In 2018, Ugandan rapper and activist Bobi Wine was arrested and severely beaten. It happened after the presidential convoy of Yoweri Museveni, Uganda’s iron-fisted 76-year-old head of state, was allegedly stoned by opposition supporters.

Wine had been elected to Uganda’s parliament the previous year, representing the impoverished slum where he lived in Kampala, the country’s capital. The 38-year-old was already well known among young Ugandans for his politically dissenting song lyrics but his detention and the subsequent outcry transformed him into an international cause célèbre. Wine has become a key figure in the new vanguard of young African leaders who are seeking to overhaul a political status quo that’s increasingly out-of-step with the continent’s youthful population.

Bobi Wine, the self-styled ‘Ghetto President’, has struck a chord with young urban Ugandans

In 2019, Wine formally announced that he would run for president in Uganda’s impending general elections, slated for February 2021. His aim is to unseat Museveni, who has ruled for 34 years.
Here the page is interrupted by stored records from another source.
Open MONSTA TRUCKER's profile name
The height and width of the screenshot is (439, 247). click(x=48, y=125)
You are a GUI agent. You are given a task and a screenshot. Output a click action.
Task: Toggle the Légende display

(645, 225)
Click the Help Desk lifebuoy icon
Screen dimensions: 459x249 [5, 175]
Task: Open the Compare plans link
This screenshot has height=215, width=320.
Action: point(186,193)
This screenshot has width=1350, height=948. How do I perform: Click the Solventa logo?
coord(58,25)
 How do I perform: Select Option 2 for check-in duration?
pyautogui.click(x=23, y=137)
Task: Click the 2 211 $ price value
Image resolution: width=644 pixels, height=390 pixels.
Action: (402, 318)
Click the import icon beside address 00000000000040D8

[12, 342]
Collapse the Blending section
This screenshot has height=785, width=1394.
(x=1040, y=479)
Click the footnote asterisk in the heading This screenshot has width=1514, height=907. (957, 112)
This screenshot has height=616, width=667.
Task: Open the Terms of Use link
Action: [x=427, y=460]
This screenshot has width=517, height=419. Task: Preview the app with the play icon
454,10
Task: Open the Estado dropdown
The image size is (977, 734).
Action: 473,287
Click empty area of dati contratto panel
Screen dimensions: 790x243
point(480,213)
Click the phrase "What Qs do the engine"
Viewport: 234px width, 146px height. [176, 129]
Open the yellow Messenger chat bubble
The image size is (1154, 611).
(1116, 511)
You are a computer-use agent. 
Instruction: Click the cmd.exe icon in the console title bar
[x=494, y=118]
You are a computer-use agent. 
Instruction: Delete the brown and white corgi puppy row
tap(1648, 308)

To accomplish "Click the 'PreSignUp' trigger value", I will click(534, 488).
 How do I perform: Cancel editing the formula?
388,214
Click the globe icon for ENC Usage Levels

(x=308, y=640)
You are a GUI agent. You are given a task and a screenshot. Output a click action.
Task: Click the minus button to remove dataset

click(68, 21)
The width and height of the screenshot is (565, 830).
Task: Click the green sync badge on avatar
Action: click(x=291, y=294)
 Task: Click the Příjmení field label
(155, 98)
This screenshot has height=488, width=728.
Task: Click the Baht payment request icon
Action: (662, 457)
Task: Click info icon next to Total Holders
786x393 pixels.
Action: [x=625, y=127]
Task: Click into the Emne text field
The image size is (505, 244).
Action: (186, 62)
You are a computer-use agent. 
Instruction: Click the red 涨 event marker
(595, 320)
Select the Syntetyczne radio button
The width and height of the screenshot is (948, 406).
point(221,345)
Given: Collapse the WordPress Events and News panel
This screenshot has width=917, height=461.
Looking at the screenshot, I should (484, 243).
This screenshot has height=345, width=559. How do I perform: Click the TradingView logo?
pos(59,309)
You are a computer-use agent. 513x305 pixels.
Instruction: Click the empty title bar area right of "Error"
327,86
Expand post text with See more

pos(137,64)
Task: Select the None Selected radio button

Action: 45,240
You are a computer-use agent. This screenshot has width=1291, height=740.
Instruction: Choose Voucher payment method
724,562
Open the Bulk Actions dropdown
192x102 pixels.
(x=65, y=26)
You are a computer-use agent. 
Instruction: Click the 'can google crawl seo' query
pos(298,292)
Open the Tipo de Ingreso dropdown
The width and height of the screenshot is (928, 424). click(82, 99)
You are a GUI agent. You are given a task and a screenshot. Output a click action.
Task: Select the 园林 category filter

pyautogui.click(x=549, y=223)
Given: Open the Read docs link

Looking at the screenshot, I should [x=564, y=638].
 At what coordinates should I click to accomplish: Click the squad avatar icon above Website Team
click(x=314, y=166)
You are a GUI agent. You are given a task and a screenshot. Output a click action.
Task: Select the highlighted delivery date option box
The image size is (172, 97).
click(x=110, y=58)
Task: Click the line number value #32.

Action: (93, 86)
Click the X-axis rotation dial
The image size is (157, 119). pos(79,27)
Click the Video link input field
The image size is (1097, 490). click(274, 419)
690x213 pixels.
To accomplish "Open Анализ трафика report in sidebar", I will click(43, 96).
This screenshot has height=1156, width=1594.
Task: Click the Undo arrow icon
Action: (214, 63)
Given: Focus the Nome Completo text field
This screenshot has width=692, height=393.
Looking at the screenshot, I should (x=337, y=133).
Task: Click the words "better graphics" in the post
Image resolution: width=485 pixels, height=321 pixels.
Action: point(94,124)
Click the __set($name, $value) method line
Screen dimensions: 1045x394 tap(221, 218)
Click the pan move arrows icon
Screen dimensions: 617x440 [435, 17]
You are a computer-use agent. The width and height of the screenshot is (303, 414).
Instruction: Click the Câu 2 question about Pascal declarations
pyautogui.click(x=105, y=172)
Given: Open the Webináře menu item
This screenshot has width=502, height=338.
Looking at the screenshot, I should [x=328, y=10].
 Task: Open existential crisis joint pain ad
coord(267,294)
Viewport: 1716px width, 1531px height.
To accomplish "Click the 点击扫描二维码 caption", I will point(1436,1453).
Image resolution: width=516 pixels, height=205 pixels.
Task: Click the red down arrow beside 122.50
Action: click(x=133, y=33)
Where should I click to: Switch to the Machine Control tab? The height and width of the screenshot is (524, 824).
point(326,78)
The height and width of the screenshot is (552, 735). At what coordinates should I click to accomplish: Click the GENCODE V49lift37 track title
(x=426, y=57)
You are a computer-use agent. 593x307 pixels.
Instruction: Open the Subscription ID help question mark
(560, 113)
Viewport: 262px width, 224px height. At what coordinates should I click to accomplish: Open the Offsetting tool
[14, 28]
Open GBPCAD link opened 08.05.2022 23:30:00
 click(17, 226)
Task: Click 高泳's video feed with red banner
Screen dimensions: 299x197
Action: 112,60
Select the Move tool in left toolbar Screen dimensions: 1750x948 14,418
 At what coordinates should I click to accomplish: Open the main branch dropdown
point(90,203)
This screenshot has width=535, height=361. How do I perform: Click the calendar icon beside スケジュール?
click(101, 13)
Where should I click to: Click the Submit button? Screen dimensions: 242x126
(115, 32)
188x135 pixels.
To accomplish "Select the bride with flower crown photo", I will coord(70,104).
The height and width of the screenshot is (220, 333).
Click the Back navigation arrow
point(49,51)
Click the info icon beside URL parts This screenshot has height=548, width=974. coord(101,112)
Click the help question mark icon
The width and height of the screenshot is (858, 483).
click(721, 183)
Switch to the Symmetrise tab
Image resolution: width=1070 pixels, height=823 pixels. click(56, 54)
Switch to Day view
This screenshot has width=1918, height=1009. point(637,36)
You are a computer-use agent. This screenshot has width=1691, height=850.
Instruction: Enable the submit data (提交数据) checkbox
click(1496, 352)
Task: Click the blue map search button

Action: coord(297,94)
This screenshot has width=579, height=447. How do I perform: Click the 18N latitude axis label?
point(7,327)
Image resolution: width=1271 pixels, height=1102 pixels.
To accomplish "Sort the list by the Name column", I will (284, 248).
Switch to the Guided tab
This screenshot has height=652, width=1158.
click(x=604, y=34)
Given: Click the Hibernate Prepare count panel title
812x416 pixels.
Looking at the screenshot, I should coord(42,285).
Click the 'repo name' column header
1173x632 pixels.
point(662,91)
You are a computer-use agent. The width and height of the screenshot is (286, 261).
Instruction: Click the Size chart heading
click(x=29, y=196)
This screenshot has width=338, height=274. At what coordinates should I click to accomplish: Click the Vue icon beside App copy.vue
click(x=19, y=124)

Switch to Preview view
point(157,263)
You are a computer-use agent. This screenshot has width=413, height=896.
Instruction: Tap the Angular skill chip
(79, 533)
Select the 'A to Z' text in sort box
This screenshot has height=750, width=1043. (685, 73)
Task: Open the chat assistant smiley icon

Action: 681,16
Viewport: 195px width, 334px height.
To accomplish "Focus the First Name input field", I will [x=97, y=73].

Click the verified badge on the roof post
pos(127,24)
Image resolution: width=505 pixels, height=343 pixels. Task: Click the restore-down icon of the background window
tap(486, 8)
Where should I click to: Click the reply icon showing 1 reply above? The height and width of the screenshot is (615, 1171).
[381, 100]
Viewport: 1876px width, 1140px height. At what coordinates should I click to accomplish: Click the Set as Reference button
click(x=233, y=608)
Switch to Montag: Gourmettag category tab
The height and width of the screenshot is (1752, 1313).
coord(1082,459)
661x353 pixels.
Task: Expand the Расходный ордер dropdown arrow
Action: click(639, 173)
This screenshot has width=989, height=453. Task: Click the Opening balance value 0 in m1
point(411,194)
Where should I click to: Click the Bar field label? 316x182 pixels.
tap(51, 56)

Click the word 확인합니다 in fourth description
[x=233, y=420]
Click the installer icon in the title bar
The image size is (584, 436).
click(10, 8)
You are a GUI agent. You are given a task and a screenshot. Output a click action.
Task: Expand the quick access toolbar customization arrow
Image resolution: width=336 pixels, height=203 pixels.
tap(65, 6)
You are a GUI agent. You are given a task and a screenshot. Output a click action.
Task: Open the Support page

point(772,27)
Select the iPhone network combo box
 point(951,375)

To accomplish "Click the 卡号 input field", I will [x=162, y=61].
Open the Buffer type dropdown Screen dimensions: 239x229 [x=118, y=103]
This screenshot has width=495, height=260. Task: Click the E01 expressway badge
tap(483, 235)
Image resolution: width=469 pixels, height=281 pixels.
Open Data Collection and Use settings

In a country where more than 75 per cent of the population is under 30, Wine, the self-styled “Ghetto President”, has struck a chord with young and disenchanted urban Ugandans.

Wine has continued to face arbitrary arrests and other underhanded attempts to curtail his rising political influence. But this has only served to emphasise the threat that he poses to Uganda’s entrenched and aged political elite. Every new affront will bolster his support base further.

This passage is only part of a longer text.